(Target position records)
↓

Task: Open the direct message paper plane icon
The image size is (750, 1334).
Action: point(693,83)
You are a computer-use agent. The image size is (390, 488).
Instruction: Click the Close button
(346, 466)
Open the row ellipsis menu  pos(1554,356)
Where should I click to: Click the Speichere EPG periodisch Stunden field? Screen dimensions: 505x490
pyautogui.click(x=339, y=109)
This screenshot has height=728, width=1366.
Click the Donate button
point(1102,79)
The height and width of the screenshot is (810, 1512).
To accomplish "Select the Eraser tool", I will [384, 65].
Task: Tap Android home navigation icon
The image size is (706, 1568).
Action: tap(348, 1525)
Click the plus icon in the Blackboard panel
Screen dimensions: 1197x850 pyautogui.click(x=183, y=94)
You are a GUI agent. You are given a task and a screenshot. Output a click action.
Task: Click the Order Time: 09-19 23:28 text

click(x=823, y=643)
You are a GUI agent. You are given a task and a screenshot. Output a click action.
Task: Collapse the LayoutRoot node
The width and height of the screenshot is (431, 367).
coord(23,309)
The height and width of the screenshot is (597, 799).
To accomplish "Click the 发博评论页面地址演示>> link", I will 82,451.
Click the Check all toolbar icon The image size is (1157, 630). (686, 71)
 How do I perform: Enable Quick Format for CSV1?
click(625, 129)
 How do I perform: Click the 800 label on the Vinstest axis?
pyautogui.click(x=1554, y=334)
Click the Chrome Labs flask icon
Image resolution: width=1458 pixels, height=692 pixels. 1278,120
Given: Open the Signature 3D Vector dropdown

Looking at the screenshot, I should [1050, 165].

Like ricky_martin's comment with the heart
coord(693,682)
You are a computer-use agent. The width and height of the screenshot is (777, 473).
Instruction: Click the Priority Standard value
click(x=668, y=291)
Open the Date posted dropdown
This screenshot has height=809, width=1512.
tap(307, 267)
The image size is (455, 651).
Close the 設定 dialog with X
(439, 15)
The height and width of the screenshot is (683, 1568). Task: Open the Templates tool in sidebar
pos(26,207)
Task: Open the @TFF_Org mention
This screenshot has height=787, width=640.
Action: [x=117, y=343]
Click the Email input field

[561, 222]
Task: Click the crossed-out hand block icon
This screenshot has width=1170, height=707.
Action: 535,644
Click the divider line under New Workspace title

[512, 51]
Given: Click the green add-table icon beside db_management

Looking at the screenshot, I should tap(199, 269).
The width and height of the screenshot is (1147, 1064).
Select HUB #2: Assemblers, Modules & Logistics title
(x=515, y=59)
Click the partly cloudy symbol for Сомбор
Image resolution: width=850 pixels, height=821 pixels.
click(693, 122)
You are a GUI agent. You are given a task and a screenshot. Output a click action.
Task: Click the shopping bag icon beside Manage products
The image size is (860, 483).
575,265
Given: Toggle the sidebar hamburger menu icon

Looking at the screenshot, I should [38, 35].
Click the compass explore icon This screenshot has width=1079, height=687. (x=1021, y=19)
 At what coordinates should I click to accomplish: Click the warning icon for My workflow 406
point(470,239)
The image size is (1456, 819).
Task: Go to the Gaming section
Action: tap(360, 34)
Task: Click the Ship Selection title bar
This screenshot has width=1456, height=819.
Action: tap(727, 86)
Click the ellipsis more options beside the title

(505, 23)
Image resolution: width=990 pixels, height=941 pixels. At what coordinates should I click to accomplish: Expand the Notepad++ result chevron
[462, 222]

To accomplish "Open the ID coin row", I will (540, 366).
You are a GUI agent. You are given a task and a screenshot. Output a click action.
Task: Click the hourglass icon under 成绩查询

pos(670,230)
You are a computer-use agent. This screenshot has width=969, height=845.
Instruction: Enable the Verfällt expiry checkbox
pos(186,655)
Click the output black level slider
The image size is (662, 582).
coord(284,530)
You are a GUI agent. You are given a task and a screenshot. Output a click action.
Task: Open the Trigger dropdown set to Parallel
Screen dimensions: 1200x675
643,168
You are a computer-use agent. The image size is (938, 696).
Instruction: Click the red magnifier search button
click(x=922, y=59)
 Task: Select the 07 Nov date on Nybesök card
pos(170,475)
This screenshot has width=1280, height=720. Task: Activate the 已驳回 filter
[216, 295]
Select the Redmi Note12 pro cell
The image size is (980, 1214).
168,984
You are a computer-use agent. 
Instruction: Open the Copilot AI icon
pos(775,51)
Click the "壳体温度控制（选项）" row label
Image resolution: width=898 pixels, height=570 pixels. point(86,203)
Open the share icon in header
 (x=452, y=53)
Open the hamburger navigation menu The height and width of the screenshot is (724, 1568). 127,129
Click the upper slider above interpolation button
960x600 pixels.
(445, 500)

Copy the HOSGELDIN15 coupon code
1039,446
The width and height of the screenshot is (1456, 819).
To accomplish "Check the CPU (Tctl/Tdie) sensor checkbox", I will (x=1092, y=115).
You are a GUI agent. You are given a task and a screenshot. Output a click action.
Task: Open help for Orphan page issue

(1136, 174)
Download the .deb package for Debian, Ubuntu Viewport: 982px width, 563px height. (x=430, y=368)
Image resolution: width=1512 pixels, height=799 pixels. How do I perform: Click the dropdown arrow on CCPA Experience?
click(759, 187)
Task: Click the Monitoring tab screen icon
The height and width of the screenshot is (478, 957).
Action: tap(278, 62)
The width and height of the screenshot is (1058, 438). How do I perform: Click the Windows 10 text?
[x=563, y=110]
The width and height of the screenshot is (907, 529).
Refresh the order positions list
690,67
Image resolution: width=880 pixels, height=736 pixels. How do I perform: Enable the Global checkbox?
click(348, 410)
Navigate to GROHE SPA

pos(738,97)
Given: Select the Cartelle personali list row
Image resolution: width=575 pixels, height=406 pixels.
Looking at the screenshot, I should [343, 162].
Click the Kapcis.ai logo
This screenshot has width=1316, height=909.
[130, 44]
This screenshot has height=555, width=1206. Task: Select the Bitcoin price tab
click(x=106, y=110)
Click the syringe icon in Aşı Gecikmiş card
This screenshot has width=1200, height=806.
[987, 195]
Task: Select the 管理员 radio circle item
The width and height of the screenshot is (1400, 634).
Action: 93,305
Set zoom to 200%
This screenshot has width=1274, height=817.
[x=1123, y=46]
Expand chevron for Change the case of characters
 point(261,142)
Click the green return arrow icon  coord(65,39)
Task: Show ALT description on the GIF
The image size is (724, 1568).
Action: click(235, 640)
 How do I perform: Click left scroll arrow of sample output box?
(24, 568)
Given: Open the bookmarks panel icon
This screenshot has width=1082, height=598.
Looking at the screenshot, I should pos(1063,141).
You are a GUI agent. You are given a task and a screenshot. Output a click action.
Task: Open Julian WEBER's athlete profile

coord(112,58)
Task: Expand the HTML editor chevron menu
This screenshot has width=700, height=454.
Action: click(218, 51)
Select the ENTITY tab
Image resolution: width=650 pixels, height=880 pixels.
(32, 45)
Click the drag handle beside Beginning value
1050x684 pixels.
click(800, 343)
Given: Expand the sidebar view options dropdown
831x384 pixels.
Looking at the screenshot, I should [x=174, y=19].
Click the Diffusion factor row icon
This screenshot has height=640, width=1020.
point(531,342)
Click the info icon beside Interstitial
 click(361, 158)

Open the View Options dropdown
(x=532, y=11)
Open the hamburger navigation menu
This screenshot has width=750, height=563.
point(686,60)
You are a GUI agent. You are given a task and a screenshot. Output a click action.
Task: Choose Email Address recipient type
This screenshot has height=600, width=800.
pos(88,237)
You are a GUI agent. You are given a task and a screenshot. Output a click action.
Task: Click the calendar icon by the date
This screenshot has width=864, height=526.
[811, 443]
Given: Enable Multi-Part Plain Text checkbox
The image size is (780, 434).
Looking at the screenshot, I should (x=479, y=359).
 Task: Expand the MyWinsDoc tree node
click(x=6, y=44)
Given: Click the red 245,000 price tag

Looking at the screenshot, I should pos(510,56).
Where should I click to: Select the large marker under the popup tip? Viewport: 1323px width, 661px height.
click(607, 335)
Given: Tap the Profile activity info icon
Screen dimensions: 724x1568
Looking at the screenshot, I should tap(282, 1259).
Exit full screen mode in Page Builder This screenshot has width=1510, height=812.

↑

What you are asked to do: Copy the items above verbatim, from the line containing "Image resolution: width=880" through the line containing "Click the green return", including both of those lines.

Output of the task:
Image resolution: width=880 pixels, height=736 pixels. How do I perform: Enable the Global checkbox?
click(348, 410)
Navigate to GROHE SPA

pos(738,97)
Given: Select the Cartelle personali list row
Image resolution: width=575 pixels, height=406 pixels.
Looking at the screenshot, I should [343, 162].
Click the Kapcis.ai logo
This screenshot has width=1316, height=909.
[130, 44]
This screenshot has height=555, width=1206. Task: Select the Bitcoin price tab
click(x=106, y=110)
Click the syringe icon in Aşı Gecikmiş card
This screenshot has width=1200, height=806.
[987, 195]
Task: Select the 管理员 radio circle item
The width and height of the screenshot is (1400, 634).
Action: 93,305
Set zoom to 200%
This screenshot has width=1274, height=817.
[x=1123, y=46]
Expand chevron for Change the case of characters
 point(261,142)
Click the green return arrow icon  coord(65,39)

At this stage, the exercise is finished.